For the study, 37 patients with TNBC were given an intratumoral injection of T-VEC at a dose of 106 plaque-forming units (PFUs) on week 1 followed by 108 PFU on weeks 4, 6, 8, and 10 concurrently with intravenous paclitaxel 80 mg/m2 per week for 12 weeks followed by four doses intravenous doxorubicin and cyclophosphamide 60/600 mg/m2 with pegfilgrastim every two weeks.
The researchers report that 16 patients had no residual invasive disease in the breast or sampled lymph nodes after completion of neoadjuvant therapy, which corresponded to a pathologic complete response (pCR) rate of 45.9% after statistical adjustment. This compares favorably with the historic rate of around 30% typically seen with paclitaxel/doxorubicin chemotherapy alone.
An additional eight patients had minimal residual disease at the end of treatment and during a median 30 months of follow-up, four patients experienced recurrence, giving a disease-free survival rate of 89.2%. Of note, none of the recurrences occurred among women who had a complete or near complete response.
The researchers also carried out an exploratory biomarker analysis, which showed increased immune signaling within most tumors during the first six weeks of study treatment followed by a decrease of immune activation (but still above baseline) upon completion of neoadjuvant chemotherapy (NAC). Furthermore, patients who had better responses to therapy had higher levels of CD8 T cells at week 6 than patients who did not respond as well to therapy.
“This suggests that it is important to incorporate new immunotherapy agents as early as possible during NAC to exploit this early activation rather than waiting to use it as a salvage agent for residual disease after NAC or sequentially after adjuvant chemotherapy,” the authors write.
A safety analysis demonstrated that the T-VEC therapy was feasible with no significant autoimmunity noted. The safety profile did not differ significantly from that expected with standard chemotherapy, except for higher levels of low-grade fevers, chills, headaches, and injection site pain.

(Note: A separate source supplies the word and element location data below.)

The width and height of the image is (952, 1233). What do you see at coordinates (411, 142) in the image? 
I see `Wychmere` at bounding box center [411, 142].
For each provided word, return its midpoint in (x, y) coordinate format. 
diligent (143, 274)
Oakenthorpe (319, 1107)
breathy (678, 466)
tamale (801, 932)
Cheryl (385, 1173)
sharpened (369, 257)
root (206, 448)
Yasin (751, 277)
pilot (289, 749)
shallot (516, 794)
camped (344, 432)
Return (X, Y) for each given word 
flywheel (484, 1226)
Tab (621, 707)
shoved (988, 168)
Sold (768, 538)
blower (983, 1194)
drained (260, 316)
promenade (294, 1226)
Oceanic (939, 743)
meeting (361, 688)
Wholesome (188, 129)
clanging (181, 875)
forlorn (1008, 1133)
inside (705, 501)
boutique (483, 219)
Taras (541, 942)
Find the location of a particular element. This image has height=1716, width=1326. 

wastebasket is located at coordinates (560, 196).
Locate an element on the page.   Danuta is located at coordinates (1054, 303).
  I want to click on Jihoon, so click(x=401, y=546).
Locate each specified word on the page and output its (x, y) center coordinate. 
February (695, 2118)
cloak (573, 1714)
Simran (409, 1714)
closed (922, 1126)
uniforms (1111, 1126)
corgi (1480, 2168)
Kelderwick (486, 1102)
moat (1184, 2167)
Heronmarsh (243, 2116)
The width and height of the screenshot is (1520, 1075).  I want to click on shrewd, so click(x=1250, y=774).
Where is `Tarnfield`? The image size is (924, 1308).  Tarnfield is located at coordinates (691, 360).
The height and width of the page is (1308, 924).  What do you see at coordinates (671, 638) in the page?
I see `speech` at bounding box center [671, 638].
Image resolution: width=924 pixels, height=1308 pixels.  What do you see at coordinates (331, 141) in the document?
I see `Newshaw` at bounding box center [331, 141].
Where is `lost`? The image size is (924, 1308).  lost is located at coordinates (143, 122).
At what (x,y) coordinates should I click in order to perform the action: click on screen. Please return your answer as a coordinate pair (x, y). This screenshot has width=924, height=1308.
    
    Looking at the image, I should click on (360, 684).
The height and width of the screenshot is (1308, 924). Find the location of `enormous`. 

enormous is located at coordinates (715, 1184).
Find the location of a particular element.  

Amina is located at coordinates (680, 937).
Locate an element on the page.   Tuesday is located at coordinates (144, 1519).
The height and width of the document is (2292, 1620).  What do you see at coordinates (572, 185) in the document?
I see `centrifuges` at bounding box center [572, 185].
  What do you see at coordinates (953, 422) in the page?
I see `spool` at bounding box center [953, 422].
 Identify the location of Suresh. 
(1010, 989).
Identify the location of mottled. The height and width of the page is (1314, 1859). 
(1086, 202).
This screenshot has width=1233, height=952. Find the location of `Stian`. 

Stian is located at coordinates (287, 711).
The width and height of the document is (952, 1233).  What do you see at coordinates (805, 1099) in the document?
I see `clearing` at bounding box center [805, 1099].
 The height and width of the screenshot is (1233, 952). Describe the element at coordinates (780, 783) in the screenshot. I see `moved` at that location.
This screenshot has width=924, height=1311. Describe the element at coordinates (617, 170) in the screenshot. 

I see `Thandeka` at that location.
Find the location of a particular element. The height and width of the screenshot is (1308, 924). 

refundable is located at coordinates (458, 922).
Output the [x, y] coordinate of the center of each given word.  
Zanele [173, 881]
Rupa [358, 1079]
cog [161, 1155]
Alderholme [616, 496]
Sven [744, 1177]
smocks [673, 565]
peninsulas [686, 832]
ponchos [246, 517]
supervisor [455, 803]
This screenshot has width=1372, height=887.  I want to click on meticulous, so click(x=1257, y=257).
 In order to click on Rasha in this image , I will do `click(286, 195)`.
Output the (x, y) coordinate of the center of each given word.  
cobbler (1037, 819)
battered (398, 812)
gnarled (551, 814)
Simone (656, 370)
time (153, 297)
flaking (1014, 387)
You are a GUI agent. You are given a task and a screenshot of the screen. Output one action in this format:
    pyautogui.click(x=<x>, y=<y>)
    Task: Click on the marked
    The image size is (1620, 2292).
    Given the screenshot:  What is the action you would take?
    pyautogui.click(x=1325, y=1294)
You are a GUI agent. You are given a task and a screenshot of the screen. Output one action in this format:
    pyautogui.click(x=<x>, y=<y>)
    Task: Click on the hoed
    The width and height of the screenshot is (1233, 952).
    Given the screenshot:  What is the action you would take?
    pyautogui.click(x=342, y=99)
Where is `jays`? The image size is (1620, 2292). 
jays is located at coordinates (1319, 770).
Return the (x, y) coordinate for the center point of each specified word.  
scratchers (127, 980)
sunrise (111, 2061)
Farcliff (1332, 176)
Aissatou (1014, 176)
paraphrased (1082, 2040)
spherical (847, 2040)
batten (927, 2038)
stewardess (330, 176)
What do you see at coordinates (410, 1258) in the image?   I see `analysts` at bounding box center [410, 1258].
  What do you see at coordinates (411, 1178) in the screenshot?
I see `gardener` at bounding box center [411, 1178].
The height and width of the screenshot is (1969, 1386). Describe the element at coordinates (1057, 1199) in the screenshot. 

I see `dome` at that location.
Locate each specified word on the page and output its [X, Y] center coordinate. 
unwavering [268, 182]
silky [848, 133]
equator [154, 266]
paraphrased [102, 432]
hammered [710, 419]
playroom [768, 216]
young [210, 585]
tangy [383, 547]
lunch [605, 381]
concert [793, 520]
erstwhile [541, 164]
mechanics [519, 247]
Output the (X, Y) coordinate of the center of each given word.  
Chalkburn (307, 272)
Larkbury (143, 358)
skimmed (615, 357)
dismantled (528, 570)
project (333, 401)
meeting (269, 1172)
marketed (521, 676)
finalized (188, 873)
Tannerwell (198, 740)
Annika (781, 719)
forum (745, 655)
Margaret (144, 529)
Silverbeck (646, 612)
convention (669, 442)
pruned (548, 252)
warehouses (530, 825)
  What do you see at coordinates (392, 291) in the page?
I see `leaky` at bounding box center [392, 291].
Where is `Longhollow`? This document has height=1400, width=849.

Soliman said that although he hopes to see oncolytic virus treatments being more widely used in future, there are still a number of challenges to be overcome in the development of these agents, including the limitations of intratumoral injection.
The difficulty of seeing sufficient single agent activity of oncolytic viruses in advanced stage disease, which is typically where new drugs are tested, may also cause some of these agents to be discarded before they can demonstrate their potential in earlier curative stages of cancer.
“We believe that injecting early stage tumors that are easily accessible like breast cancers in combination with other agents is an ideal setting to investigate the activity of oncolytic viruses,” he said.
The team is now hoping to launch additional confirmatory trials utilizing oncolytic viruses in combination with preoperative chemotherapy.